■ **Questions to answer**:
1/ In the sea anemone genome post, write out the text from "One of the big" up to and including "their colleagues report.".
2/ Continue the post on the sea anemone genome from the point where it ends.

■ **Passage**:
┏━━
Where Did Sea Anemones Get Human Genes?
|August 27, 2007||Posted by dacook under Intelligent Design|
Another surprise for Darwinists has been found in the genome of the lowly, primitive sea anemone.
The newly decoded DNA of a few-centimeter-tall sea anemone looks surprisingly similar to our own, a team led by Nicholas Putnam and Daniel Rokhsar from the U.S. Department of Energy Joint Genome Institute in Walnut Creek, California, reports on page 86. This implies that even very ancient genomes were quite complex and contained most of the genes necessary to build today’s most sophisticated multicellular creatures.
The work is truly stunning for its deep evolutionary implications,” says Billie Swalla, an evolutionary developmental biologist at the University of Washington, Seattle.
Ill say it is. Just how the heck is the Darwinian paradigm going to explain this? Advanced genetic programs installed before there was any chance of natural selection acting on them. Yikes! Another finding in the real world not predicted by, or even possible within, the Darwiniam paradigm. Another surprise for Darwinists.
Sooner or later they’ve GOT to start questioning underlying assumptions. (Naive, ain’t I?)
One of the big surprises of the anemone genome, says Swalla, is the discovery of blocks of DNA that have the same complement of genes as in the human genome. Individual genes may have swapped places, but often they have remained linked together despite hundreds of millions of years of evolution along separate paths, Putnam, Rokhsar, and their colleagues report.
┗━━
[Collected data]
┏━━
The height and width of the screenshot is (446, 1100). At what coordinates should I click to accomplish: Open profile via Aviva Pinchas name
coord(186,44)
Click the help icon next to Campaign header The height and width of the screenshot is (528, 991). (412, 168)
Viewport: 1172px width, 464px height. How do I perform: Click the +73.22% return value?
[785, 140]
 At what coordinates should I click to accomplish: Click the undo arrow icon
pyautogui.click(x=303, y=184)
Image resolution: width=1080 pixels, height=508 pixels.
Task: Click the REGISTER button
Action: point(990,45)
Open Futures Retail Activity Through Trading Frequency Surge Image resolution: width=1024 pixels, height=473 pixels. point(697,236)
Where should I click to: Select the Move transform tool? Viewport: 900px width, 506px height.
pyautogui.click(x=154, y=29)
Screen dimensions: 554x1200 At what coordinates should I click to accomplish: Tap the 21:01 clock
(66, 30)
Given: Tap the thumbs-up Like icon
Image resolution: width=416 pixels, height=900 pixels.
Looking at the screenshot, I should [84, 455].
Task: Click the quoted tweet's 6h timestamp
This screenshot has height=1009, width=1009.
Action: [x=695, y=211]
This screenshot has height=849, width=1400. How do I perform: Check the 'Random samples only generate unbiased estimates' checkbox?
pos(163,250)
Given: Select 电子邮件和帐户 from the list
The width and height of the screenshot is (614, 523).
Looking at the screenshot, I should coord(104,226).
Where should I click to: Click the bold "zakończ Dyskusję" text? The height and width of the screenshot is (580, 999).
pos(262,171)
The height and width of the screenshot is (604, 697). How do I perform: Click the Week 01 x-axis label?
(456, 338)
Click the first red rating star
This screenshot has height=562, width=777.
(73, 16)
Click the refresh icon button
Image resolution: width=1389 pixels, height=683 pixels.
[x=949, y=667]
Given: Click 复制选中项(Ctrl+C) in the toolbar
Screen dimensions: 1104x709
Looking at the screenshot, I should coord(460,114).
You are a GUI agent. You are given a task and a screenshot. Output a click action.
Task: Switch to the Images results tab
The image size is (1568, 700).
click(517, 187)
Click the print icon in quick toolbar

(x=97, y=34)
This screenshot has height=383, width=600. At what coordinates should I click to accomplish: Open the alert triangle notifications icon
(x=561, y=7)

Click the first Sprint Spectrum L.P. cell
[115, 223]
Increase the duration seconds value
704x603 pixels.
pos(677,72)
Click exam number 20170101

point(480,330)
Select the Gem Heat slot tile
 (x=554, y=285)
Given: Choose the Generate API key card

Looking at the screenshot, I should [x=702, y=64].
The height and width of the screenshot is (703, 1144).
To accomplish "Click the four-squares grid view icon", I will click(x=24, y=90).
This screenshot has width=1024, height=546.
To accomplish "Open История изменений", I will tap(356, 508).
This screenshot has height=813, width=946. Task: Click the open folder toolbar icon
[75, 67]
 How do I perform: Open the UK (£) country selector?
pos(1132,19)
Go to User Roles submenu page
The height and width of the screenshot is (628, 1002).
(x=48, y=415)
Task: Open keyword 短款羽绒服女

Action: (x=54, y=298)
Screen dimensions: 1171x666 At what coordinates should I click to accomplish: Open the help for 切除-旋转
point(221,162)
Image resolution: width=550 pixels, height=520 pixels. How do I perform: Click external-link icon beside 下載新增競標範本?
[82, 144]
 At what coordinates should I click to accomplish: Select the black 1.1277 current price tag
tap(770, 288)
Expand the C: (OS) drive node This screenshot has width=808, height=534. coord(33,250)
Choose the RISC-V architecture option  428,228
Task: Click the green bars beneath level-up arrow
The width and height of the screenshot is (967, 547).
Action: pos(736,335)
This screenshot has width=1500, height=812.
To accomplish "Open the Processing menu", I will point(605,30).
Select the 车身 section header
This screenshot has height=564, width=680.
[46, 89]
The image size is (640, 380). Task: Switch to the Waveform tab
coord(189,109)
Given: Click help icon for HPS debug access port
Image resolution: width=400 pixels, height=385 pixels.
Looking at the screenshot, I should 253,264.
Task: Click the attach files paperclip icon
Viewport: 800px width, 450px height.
┗━━
■ **Responses in order**:
1/
One of the big surprises of the anemone genome, says Swalla, is the discovery of blocks of DNA that have the same complement of genes as in the human genome. Individual genes may have swapped places, but often they have remained linked together despite hundreds of millions of years of evolution along separate paths, Putnam, Rokhsar, and their colleagues report.

2/
To repeat the obvious question, where the heck did these codes come from?
Moreover, the anemone genes look vertebratelike. They often are full of noncoding regions called introns, which are much less common in nematodes and fruit flies than in vertebrates. And more than 80% of the anemone introns are in the same places in humans, suggesting that they probably existed in the common ancestor.
Inrons again. Funny how these sections of “junk DNA” keep turning up, conserved over hundred of millions of years, with no physical expression of them for natural selection to work on.
Finnerty and his graduate student James Sullivan also looked in the anemone genome for 283 human genes involved in a wide range of diseases. They will report in the July issue of Genome that they found 226. Moreover, in a few cases, such as the breast cancer gene BRCA2, the anemone’s version is more similar to the human’s than to the fruit fly’s or to the nematode’s.
I didn’t even know anemones had breasts.
As a bottom line for the implications of this research, this line bears repeating:
This implies that even very ancient genomes were quite complex and contained most of the genes necessary to build today’s most sophisticated multicellular creatures.
I need not add (but will anyway, for anyone who needs it spelled out) that Darwinism has NO explanation for where these complex genes came from. How can you have a program to build complex multicellular creatures before there are any such creatures for natural selection to work on? How can you select mutations and build gene programs before there is expression of the genes? Hmmmm?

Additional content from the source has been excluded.